# About this exercise:
Provide again, from the entries below, every line from the one containing "Instruction: Select the" through the one containing "Open the Name Box dropdown arrow", exactly as written, and no other line.

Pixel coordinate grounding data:

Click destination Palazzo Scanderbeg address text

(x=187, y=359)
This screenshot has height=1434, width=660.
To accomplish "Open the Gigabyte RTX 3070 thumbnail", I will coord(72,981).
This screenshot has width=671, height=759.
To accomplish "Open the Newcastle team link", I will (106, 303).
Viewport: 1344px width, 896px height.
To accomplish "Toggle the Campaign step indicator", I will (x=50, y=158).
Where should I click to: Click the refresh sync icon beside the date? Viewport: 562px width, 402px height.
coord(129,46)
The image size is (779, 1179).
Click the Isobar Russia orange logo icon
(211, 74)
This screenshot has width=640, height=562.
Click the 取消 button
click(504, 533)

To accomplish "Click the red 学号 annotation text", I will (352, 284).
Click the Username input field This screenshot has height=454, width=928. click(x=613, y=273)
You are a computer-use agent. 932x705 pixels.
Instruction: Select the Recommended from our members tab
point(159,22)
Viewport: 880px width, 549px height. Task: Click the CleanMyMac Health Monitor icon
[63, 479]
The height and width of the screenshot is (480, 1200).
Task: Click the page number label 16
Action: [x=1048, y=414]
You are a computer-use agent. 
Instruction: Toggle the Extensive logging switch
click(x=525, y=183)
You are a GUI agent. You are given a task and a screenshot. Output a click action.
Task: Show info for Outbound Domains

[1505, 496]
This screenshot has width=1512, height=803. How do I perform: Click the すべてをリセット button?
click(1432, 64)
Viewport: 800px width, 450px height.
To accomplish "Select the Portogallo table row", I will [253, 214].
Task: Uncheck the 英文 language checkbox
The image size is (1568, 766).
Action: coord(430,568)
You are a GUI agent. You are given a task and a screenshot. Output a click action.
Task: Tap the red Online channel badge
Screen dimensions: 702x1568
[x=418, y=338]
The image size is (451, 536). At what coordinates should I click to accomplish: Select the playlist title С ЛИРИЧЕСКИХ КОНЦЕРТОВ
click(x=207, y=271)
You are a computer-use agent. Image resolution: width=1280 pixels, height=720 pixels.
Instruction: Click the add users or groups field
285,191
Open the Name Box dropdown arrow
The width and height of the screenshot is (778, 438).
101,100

# Result:
Instruction: Select the Recommended from our members tab
point(159,22)
Viewport: 880px width, 549px height. Task: Click the CleanMyMac Health Monitor icon
[63, 479]
The height and width of the screenshot is (480, 1200).
Task: Click the page number label 16
Action: [x=1048, y=414]
You are a computer-use agent. 
Instruction: Toggle the Extensive logging switch
click(x=525, y=183)
You are a GUI agent. You are given a task and a screenshot. Output a click action.
Task: Show info for Outbound Domains

[1505, 496]
This screenshot has width=1512, height=803. How do I perform: Click the すべてをリセット button?
click(1432, 64)
Viewport: 800px width, 450px height.
To accomplish "Select the Portogallo table row", I will [253, 214].
Task: Uncheck the 英文 language checkbox
The image size is (1568, 766).
Action: coord(430,568)
You are a GUI agent. You are given a task and a screenshot. Output a click action.
Task: Tap the red Online channel badge
Screen dimensions: 702x1568
[x=418, y=338]
The image size is (451, 536). At what coordinates should I click to accomplish: Select the playlist title С ЛИРИЧЕСКИХ КОНЦЕРТОВ
click(x=207, y=271)
You are a computer-use agent. Image resolution: width=1280 pixels, height=720 pixels.
Instruction: Click the add users or groups field
285,191
Open the Name Box dropdown arrow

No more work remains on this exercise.